Fazit nach knapp 10.000 km
Wer öfter Reisen unternimmt, aber auch sonst ein agiles Motorrad mit absoluter Spaßgarantie sucht, ist mit der Adventure S bestens bedient. Mit der großen Adventure muss man nicht auf den beeindruckenden Schub des 1.300er Motors verzichten, denn wer dieses Triebwerk einmal gefahren ist, will es nicht mehr missen. Die unnachgiebige Beschleunigung aus dem Drehzahlkeller mit über 140 Nm Drehmoment ist ein Traum.
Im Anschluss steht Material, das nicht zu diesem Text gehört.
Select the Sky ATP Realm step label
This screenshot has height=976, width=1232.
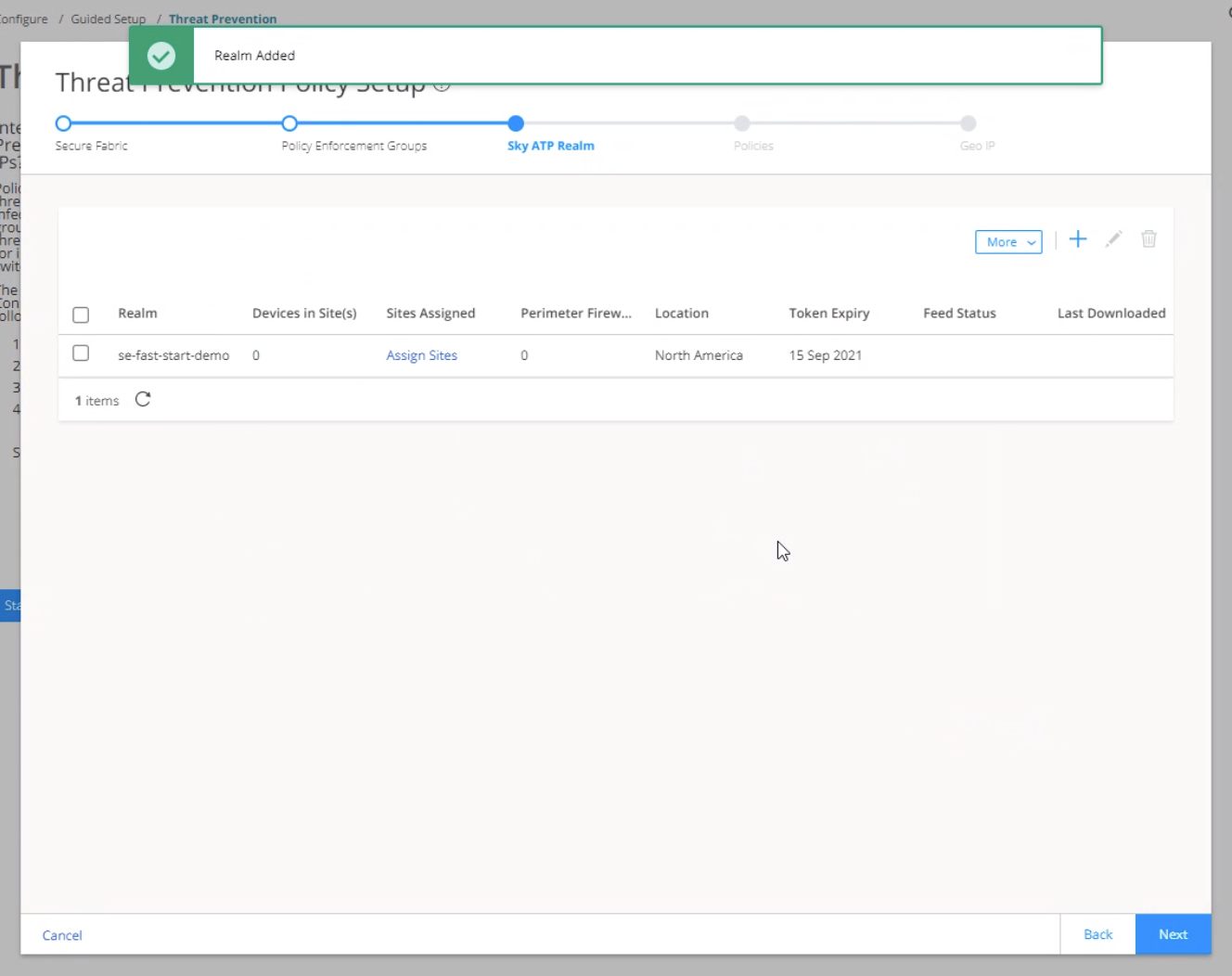pos(550,146)
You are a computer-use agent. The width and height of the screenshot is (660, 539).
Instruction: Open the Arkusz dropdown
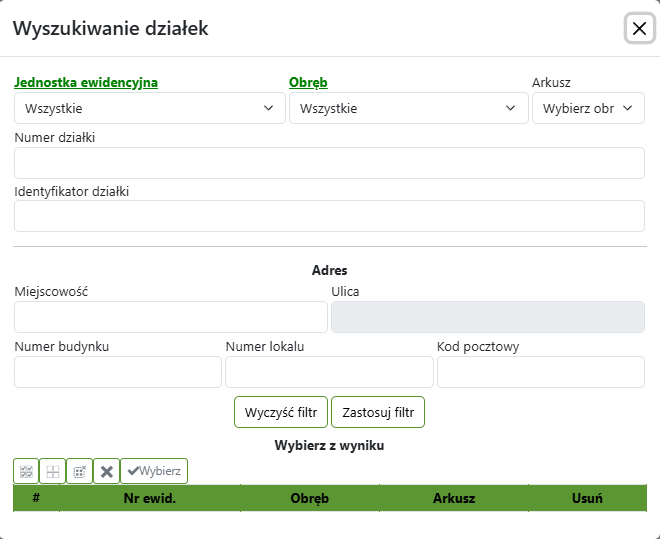coord(588,108)
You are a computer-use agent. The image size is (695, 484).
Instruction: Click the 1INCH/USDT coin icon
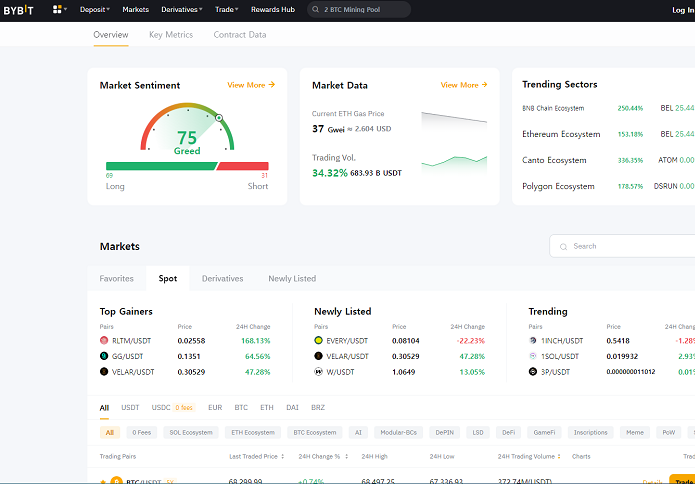point(533,340)
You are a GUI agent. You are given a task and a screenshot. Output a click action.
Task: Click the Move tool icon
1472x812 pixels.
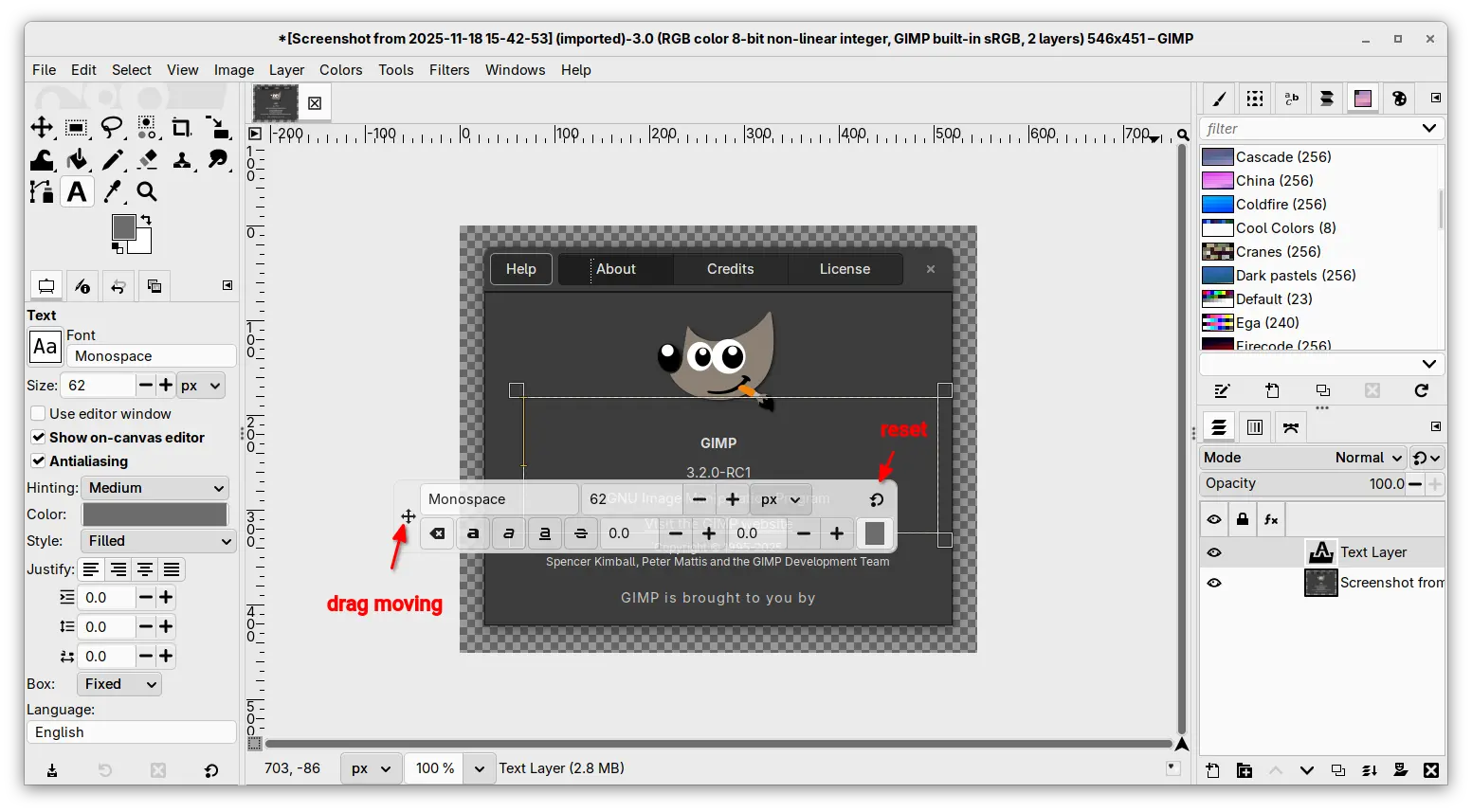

Für regelmäßige Fahrten in unbefestigten Gefilden findet man mit der R-Variante die geeignetere Ausführung. Etwas schade sind die anfänglichen technischen Probleme – Stichwort Benzinpumpe –, so etwas sollte besser nicht häufiger vorkommen. Mein Dank gilt KTM Deutschland, die mir dennoch eine Weiterfahrt ermöglicht haben.